First lady Jill Biden on Tuesday tested positive for Covid-19, coming down with the virus roughly a week after the president ended isolation for his own rebound case.
Biden had tested negative for Covid on Monday during her regular testing cadence, her communications director Elizabeth Alexander announced in a statement Tuesday. But the first lady began developing cold-like systems later Monday evening, when she checked again and a PCR test returned positive results.
“The First Lady is double-vaccinated, twice boosted, and only experiencing mild symptoms,” Alexander said in the statement.
Alexander said the first lady was prescribed a course of Paxlovid, an antiviral pill that President Joe Biden was also prescribed when he tested positive for Covid in late July. The president initially tested positive for the virus on July 21 but later experienced rebound positivity on July 30, a phenomenon that happens in some Paxlovid patients. After two consecutive negative tests, the president ended his isolation last week.
The first lady’s positive result comes on the heels of the Bidens’ family vacation to Kiawah Island, S.C., and as they were due to touch back down in Washington later Tuesday.
The first lady will stay in South Carolina to self-isolate for at least five days and will return home after she receives two consecutive negative tests, Alexander said.
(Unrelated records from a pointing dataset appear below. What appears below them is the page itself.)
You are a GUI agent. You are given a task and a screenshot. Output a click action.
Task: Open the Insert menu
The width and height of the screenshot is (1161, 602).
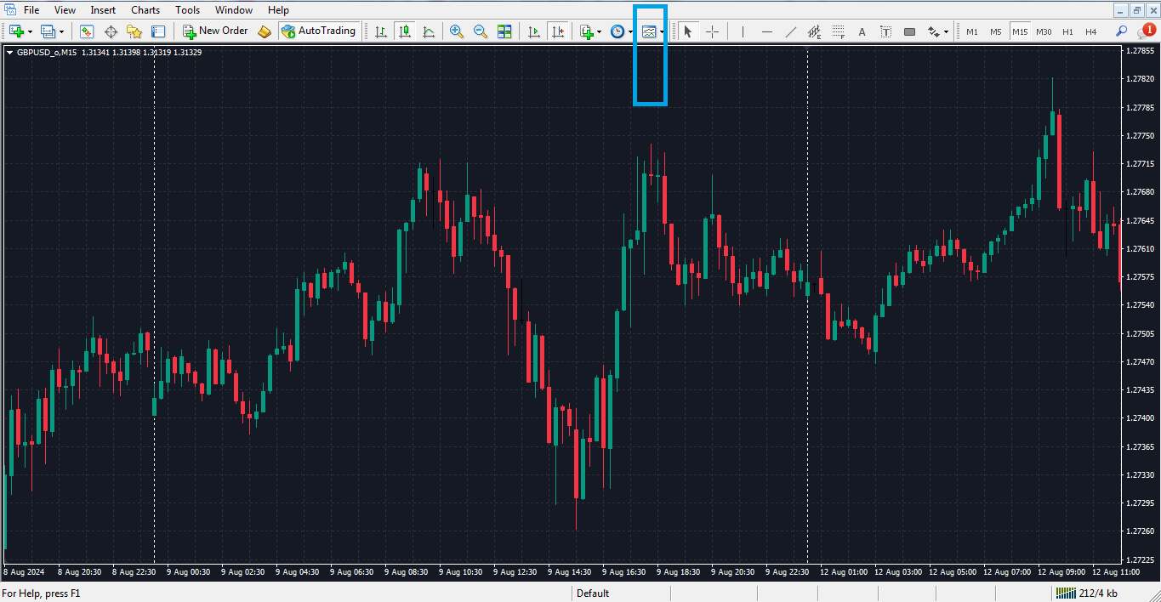coord(102,9)
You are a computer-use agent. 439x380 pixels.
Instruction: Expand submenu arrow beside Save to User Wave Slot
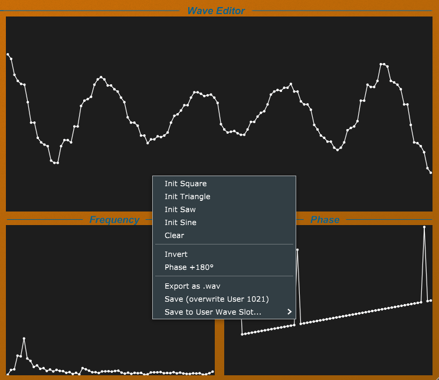[289, 312]
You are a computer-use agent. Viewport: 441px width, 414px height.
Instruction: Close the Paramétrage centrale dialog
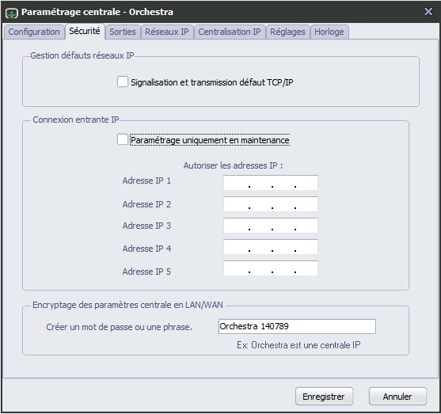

The president tested negative for Covid on Tuesday and will return to Washington per his schedule, a White House spokesperson said in a statement. The president is scheduled to sign the Inflation Reduction Act later Tuesday.
The White House did not immediately return a request for comment on whether Biden would alter his schedule based on the first lady’s positive Covid result.
“Consistent with CDC guidance because he is a close contact of the First Lady, he will mask for 10 days when indoors and in close proximity to others. We will also increase the President's testing cadence and report those results,” the White House spokesperson said.